Carrying on chronologically from a previous post from is not something I have done before. I have however found the experiences in the last 6 weeks so happy, sad, thrilling and stressful. It has been intense.
Our holiday was amazing despite it taking my son some time to settle in to the new environment. The beginning was filled with anxious aeroplane trips, anxious behaviour, severe ADD symptoms, disrupted sleep and poor eating. I am not sure why he settled, but from my experience of previous holidays and stressful times with our son, there are no hard and fast rules on this one. Time, relaxed, engaged focused parents all seem to help with the transition. We were all so happy on holiday and we had the most thrilling time.
We have also learned what he can and cannot tolerate on holiday and yes we all have to compromise. Maybe we do not get to have a beach holiday and we do not get to be spontaneous. We need to choose his environment and exposures carefully. But these compromises are for the better of our family and if our ASD son is having fun, as a broad rule, we all are. These lessons we have learnt about him and our family over the last 4 years are paramount to how we operate as a family. There are no hard and fast rules, sometimes things go wrong and we are not sure why as we think we have covered all the bases. This is part of parenting a child with ASD – things are never the same. However this time things worked well and after a hard year it is such a relief to know the effort we put into the holiday preparations were well worth it. We managed the balance between structure during a very unstructured time.
Now we are faced with a new year, a new school year, new teachers, new therapists, new friends and new schedules. It is a lot of newness for all of us. It is also back to routine, being rushed at times. The new settling process begins which is of course coupled with bad sleep, bad eating, bad moods and temper tantrums. I know this settling in process will be longer and it is not fun and relaxed – mom and dad’s attention and focus has shifted to other areas of life as well. How long will it take him to settle, -it could take a few weeks or up to a term.

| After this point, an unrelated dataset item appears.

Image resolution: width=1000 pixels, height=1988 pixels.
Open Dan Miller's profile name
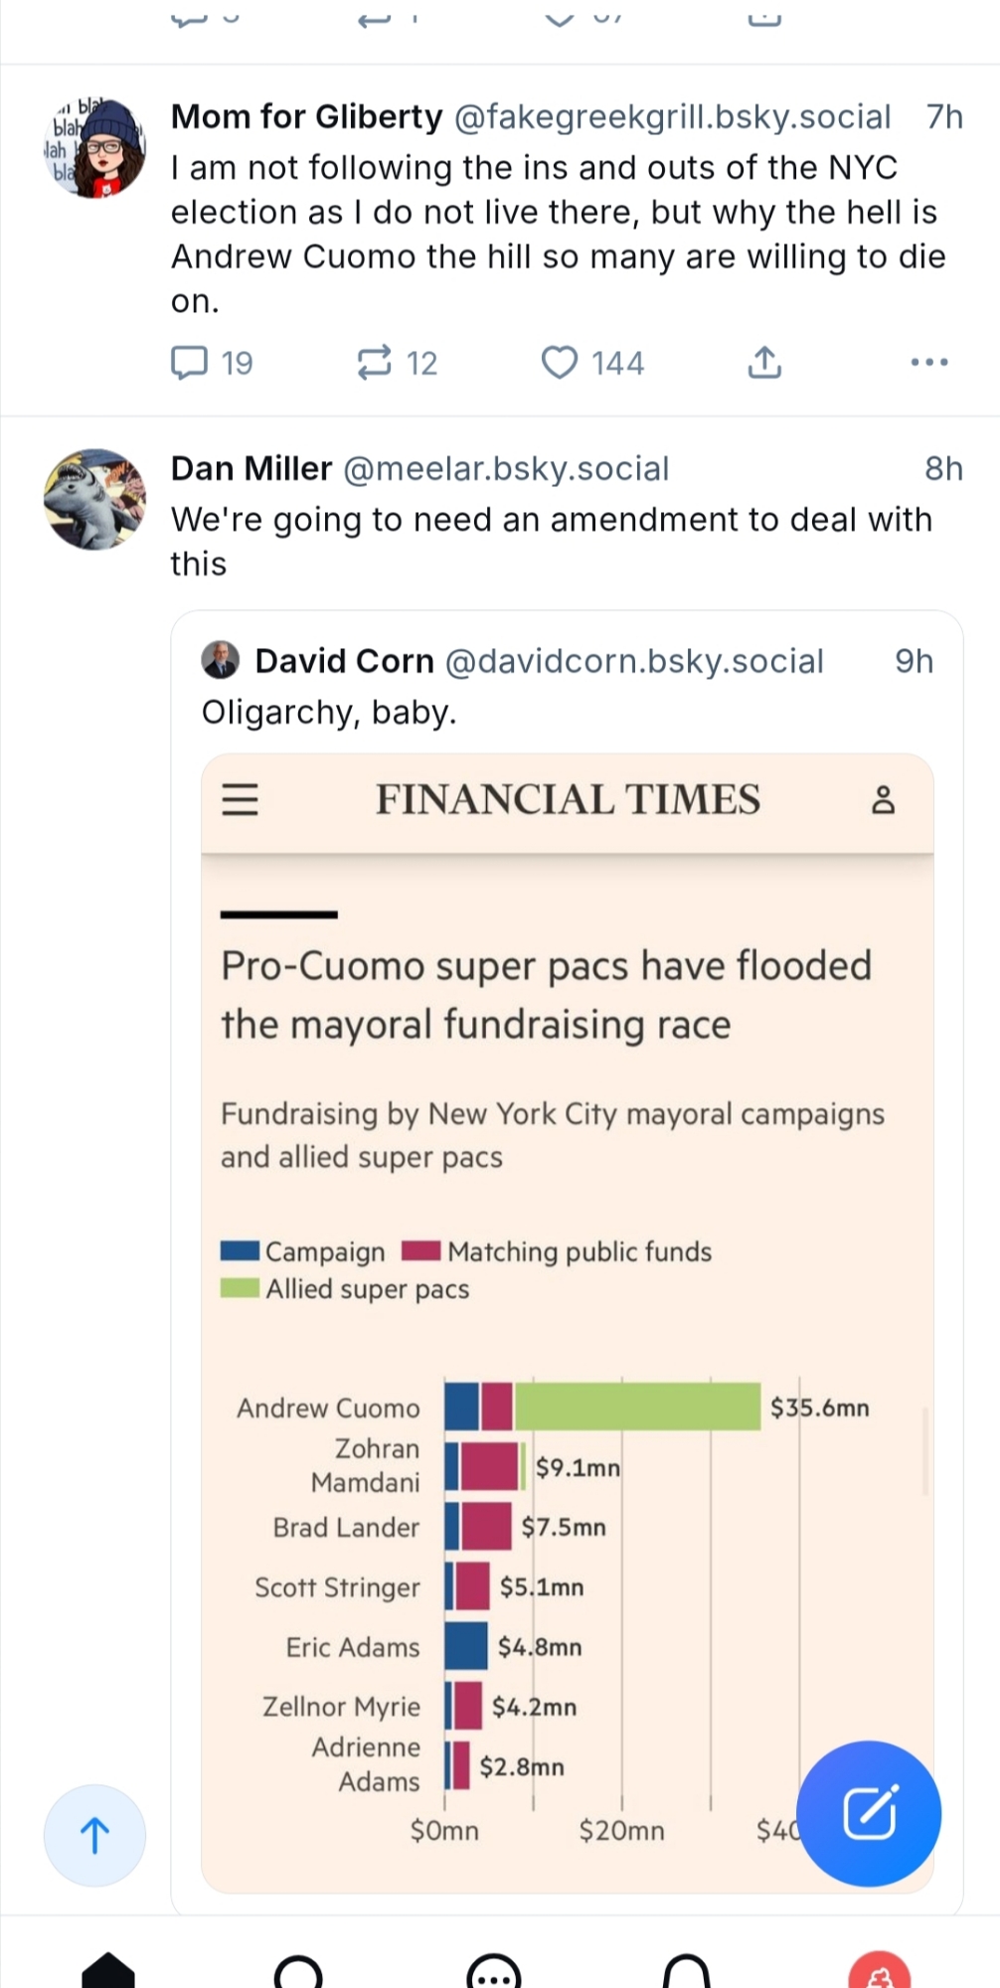[x=251, y=469]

We try our best to make the transition easy, by talking about it even if he only listens and does not respond. We surmise as to what he may be feeling and talk about this. We explain how we would feel in the same situation and I think some of it resounds and helps. Sometimes a few days later he will ask some questions about these stories we have spoken about. We try keep a strict routine; we resort to intensive scheduling and make sure he knows what is happening. Once he has settled then we can be less regimented. As much as my son needs this structure and routine and school always helps so much, I am cognisant of the fact that he battles to settle into a new routine. I would have thought due to how routine and structure helps him so much he would find a new routine so much more comforting and approach it with eagerness. However, he is slow to get going into his new routine and like many of us, battles to find his groove after a long holiday. I am not sure if this is due to a fear or anxiety about all that is new or if he is also only battling to settle down like the rest of us. From what I know, most neurotypical children settle into new events easily, and my ASD son does not.
Yet we cannot control anything in life and the start to this year, in spite of all our actions to make it easy, has been challenging. There have been changes I would not normally bring upon my child at this time of year, such as intense diet changes. There have been some medical tests that have been stressful to all, doctors’ appointments, which have clashed with business commitments leaving only one parent present. This has all transpired in the last week, after an amazing holiday. It feels surreal to me so I cannot imagine how my son feels. It has been stressful, even scary, scary for both of us.
My natural instinct is to protect him, yet so is my desire to help him deal with his ASD and minimise how his symptoms affect him. At the moment I constantly feel torn as to what I should and should not be doing. It is too early to know how he is going to manage the changes coming, and the disruption of routine and the added stress of medical procedures. This is uncharted territory for us, we have no learnings in this regard, and once again there are no hard and fast rules.
I am not very good at dealing with things one day at a time. I am a planner and my son likes to have a heads up on what is coming. But I do know that in order to manage his anxiety I can expose him to certain things in advance and others one day at a time. For me, I need to not think too far ahead about how he may or may not behave. I need to deal with him one day at a time. I have to keep my two goals in balance; protect him yet help him to advance. I need to stay practical and when it is too much, say no. I also need to keep my fear in check so it does not overwhelm me. More importantly, I need to elicit the help of others when I am not sure if my fear is talking or if he needs more protecting. It is going to be an intense time and I hope we all manage as best we can.